My Portfolio Career (Because Apparently One Job Is Boring)
Instead of one job, I’ve built a little ecosystem of work that fits my life instead of forcing my life to fit a job.
Here’s the lineup:
Blogger – I run my blog where I share frugal living, health journeys, and whatever else is happening in my life. It’s part diary, part advice, and part “please learn from my mistakes.”
Property Manager – I help manage properties, which mostly involves solving problems and answering questions like “Why is the sink doing that?” and “Is this supposed to be leaking?”
Writer – I write content, posts, and projects that require words arranged in a way that hopefully makes sense.
Selling Printables– I make and sell printables to add to my income streams.
Social Media Manager – I help manage social accounts, create content, and remind businesses that yes, people can tell when your posts were written by a robot.
Some people look at that list and say, “Wow, that’s a lot.” I look at it and say, “Perfect. If one thing is slow this week, another thing is busy.” Gen X loves a backup plan.
The Freedom Part Is the Whole Point
The best thing about this setup isn’t just the income streams. It’s the freedom. If I want to work early in the morning with coffee and quiet, I can. If I need to run an errand in the middle of the day, I do. If I want to stop working at 3 PM because my brain has officially left the building, I can pick things up later. After years of traditional jobs where someone else decided when you could breathe, flexibility feels like winning the lottery.

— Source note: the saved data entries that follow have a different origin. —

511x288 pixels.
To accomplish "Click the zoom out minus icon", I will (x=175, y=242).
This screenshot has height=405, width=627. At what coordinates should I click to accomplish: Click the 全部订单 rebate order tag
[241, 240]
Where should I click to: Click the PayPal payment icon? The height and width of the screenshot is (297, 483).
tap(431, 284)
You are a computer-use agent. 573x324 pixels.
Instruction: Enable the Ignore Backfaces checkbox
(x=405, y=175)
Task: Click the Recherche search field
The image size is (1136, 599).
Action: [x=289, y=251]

Gen X Doesn’t Need a Boss Hovering

Another side effect of being a latchkey kid? We don’t really need supervision. We’ve been managing our own lives since we were ten. So the idea that productivity only happens in an office where someone can watch you type is… adorable. Give a Gen Xer a laptop and a deadline and we’ll figure it out. We always have.

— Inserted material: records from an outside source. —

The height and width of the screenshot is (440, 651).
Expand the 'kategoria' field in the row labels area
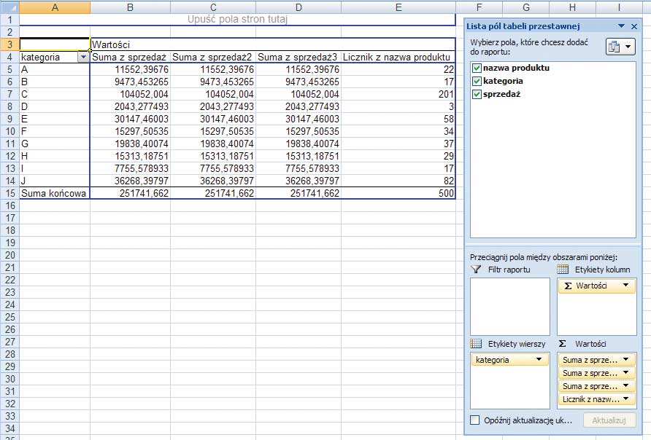(539, 360)
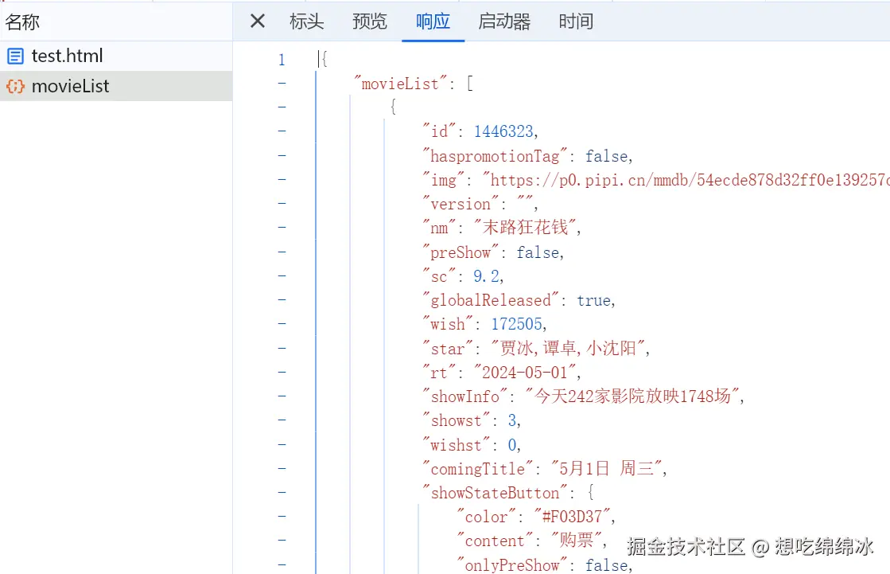Screen dimensions: 890x574
Task: Collapse the movieList array fold marker
Action: coord(282,82)

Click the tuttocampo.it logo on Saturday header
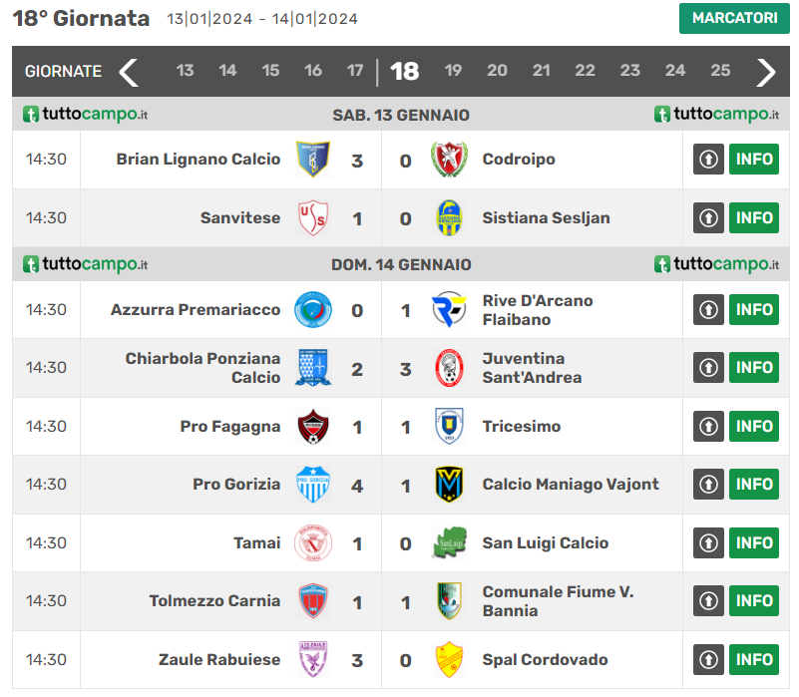coord(86,115)
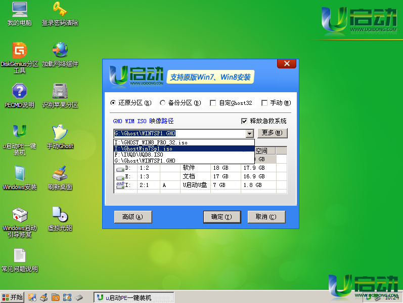The height and width of the screenshot is (303, 403).
Task: Click the 确定(Y) button
Action: (221, 217)
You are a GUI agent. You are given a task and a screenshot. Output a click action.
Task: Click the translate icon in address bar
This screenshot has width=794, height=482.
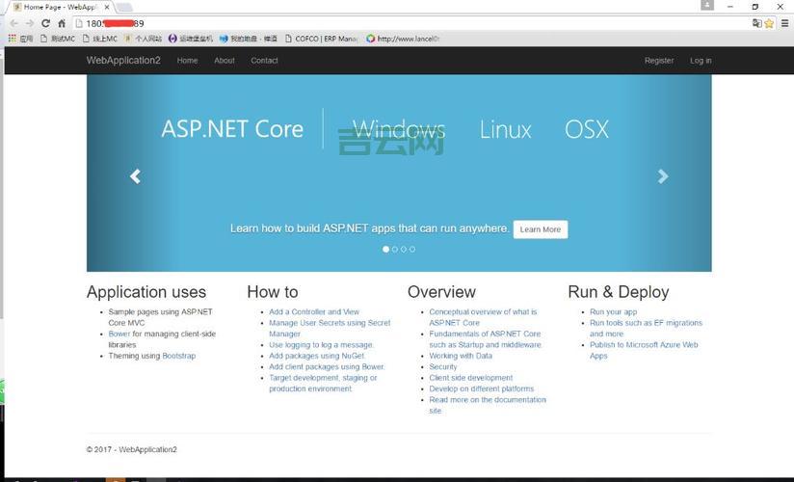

We Also Don’t Trust “Job Security”
Here’s another little Gen X trait: we watched companies lay people off for decades while still expecting loyalty. So the idea that one job is somehow “secure” never fully landed with us. Multiple income streams make sense. If blogging dips, writing might spike. If property management slows down, social media work fills the gap. It’s less stressful than betting everything on one employer who could replace you with a spreadsheet tomorrow.

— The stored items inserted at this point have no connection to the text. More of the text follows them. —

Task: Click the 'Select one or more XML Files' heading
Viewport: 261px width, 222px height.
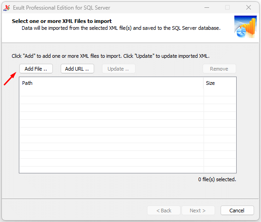Action: pyautogui.click(x=62, y=21)
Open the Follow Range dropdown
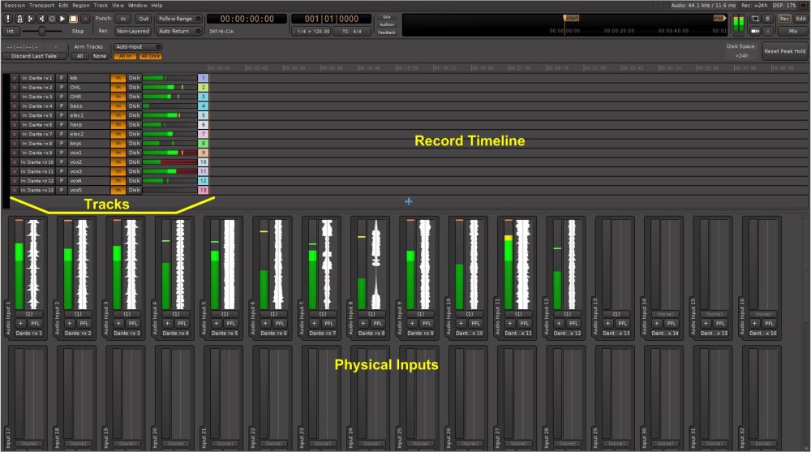Screen dimensions: 811x452 click(177, 18)
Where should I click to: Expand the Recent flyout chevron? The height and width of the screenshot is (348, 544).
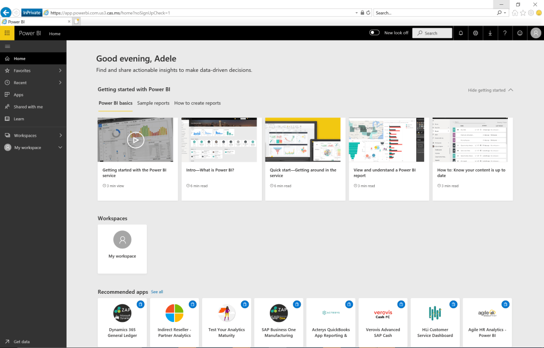point(60,82)
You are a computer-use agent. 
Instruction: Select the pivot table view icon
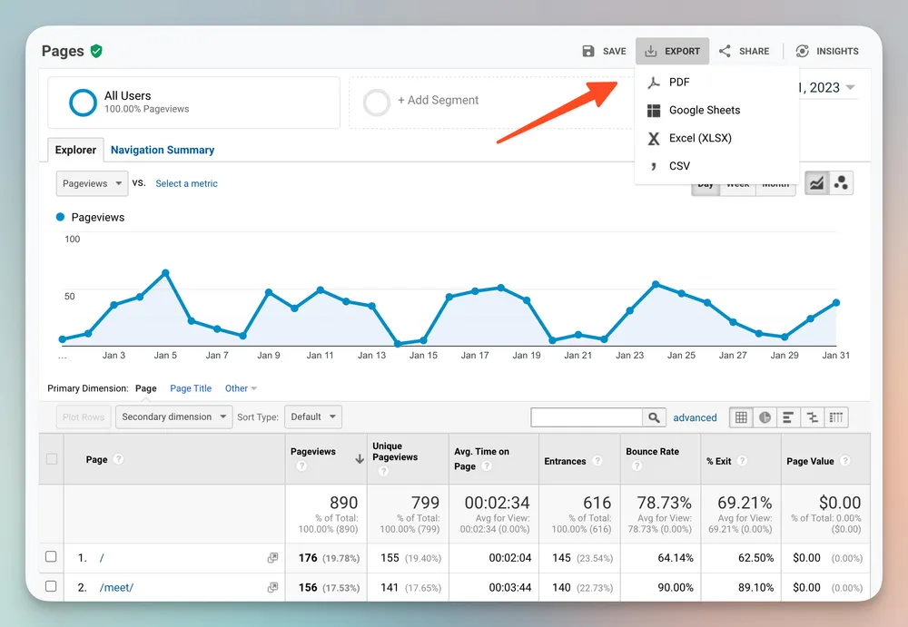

The Latchkey Kid Advantage
Looking back, being a latchkey kid wasn’t just about independence. It taught us how to solve problems. How to entertain ourselves. How to manage time. And most importantly, how to survive on questionable after-school snacks and pure determination. Turns out those are surprisingly transferable life skills.
The Bottom Line
Working from home with multiple jobs isn’t chaotic to me. It’s freedom. It’s flexibility. It’s the ability to build a life that works for me instead of squeezing myself into someone else’s schedule. And honestly? After growing up letting myself into the house with a key on a shoelace around my neck… managing four jobs from my laptop feels pretty easy. Gen X has been winging it successfully for decades. This is just the modern version.